GOAL: Could you rewrite the entries from the line containing "Click the orange ring company logo" through the end of the entries, requests included, scaling every answer coordinate by 1.2 and rounding it to a whole number, with halves rounded up? Leave the pictures out.

** Start of SUPPLIED DATA **

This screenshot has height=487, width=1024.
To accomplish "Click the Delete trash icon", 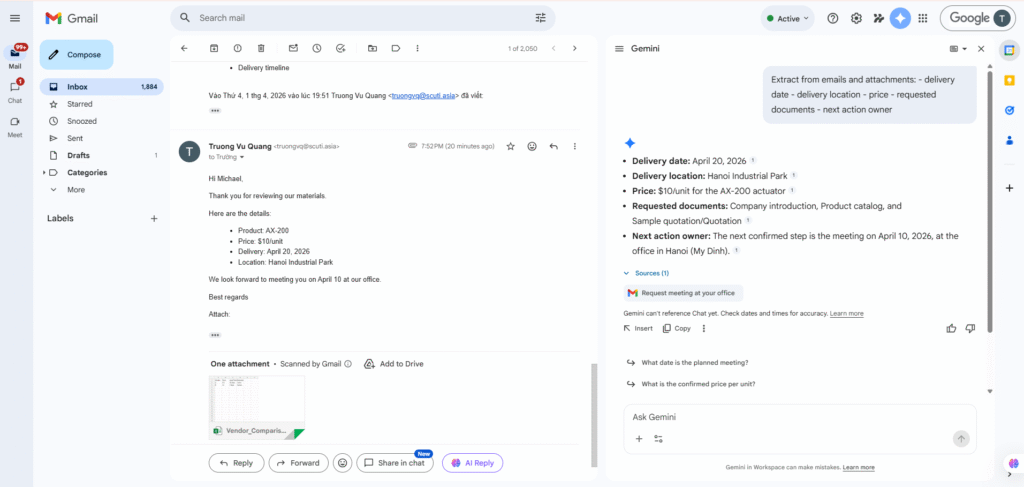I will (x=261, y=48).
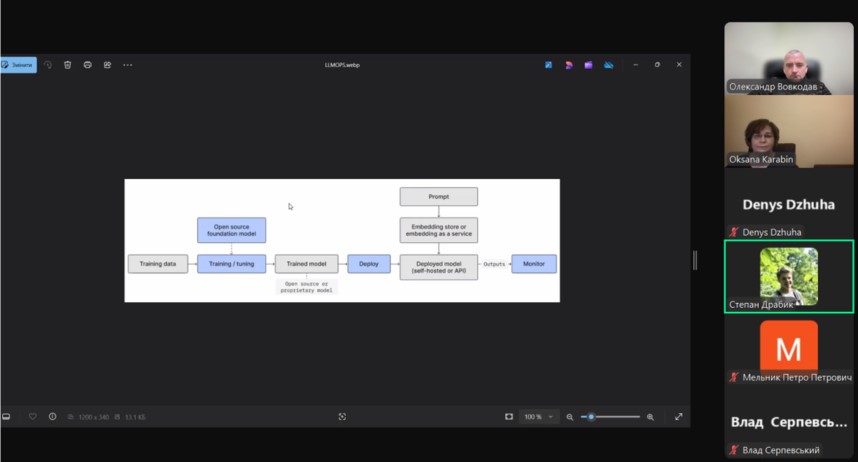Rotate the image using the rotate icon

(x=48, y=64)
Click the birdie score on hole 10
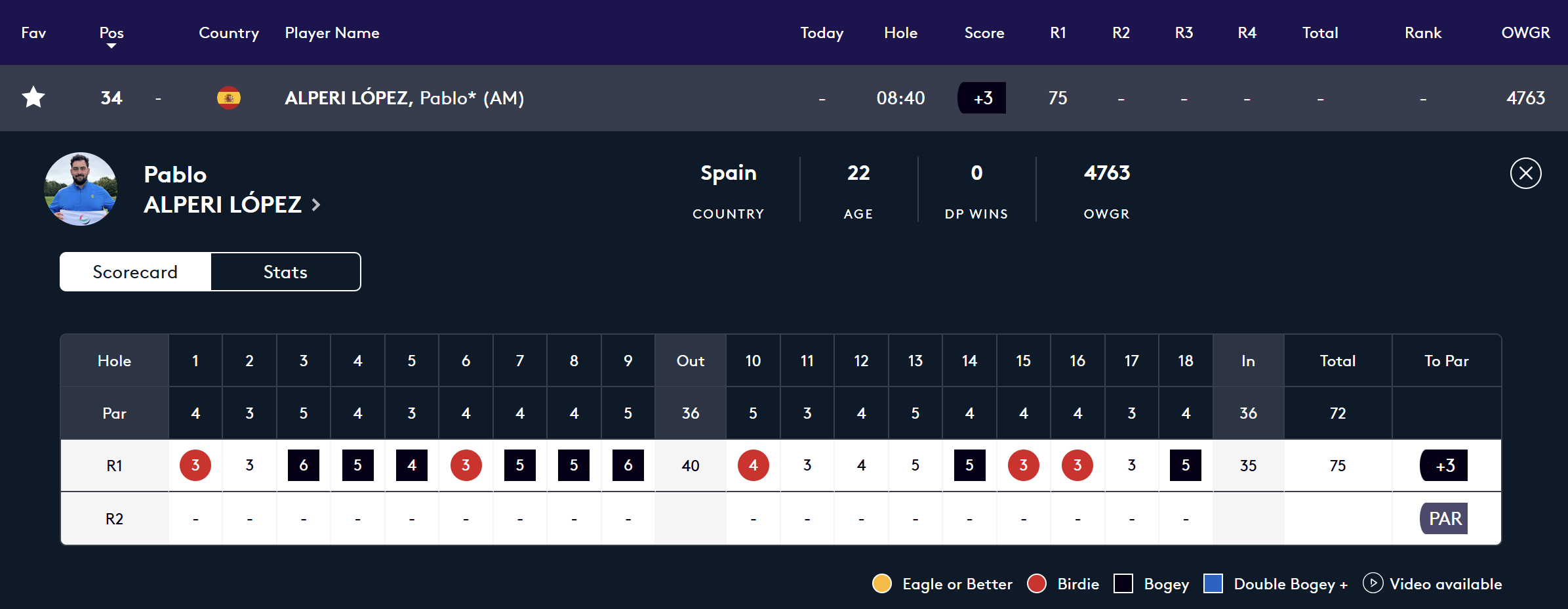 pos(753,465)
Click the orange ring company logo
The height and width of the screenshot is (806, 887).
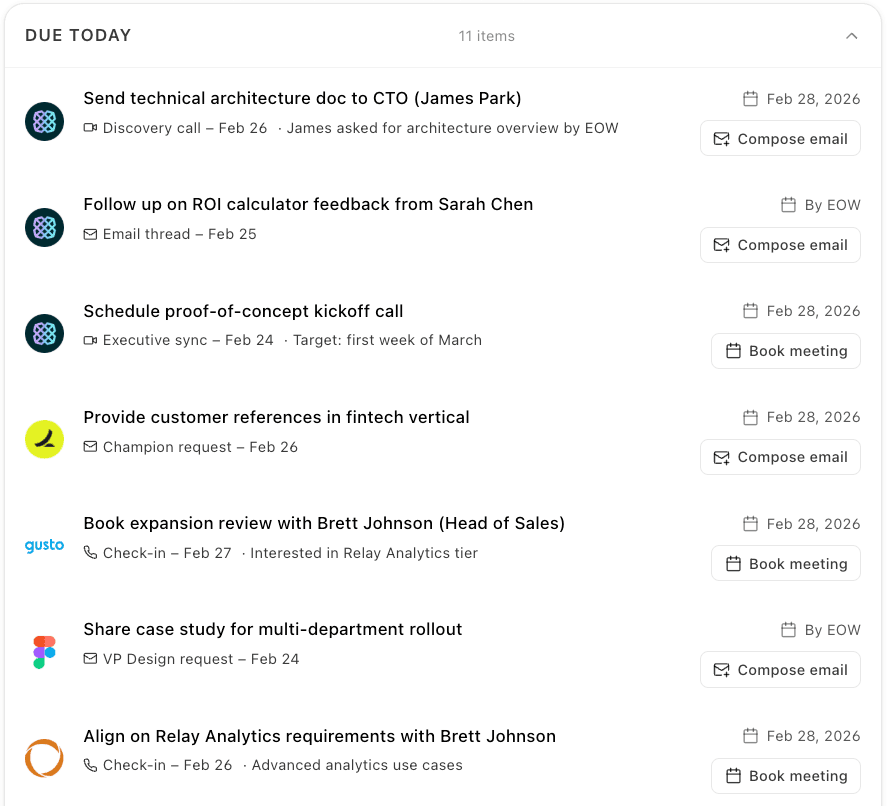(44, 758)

** End of SUPPLIED DATA **

OUTPUT OF THE EXERCISE:
Click the orange ring company logo
The height and width of the screenshot is (806, 887).
(53, 910)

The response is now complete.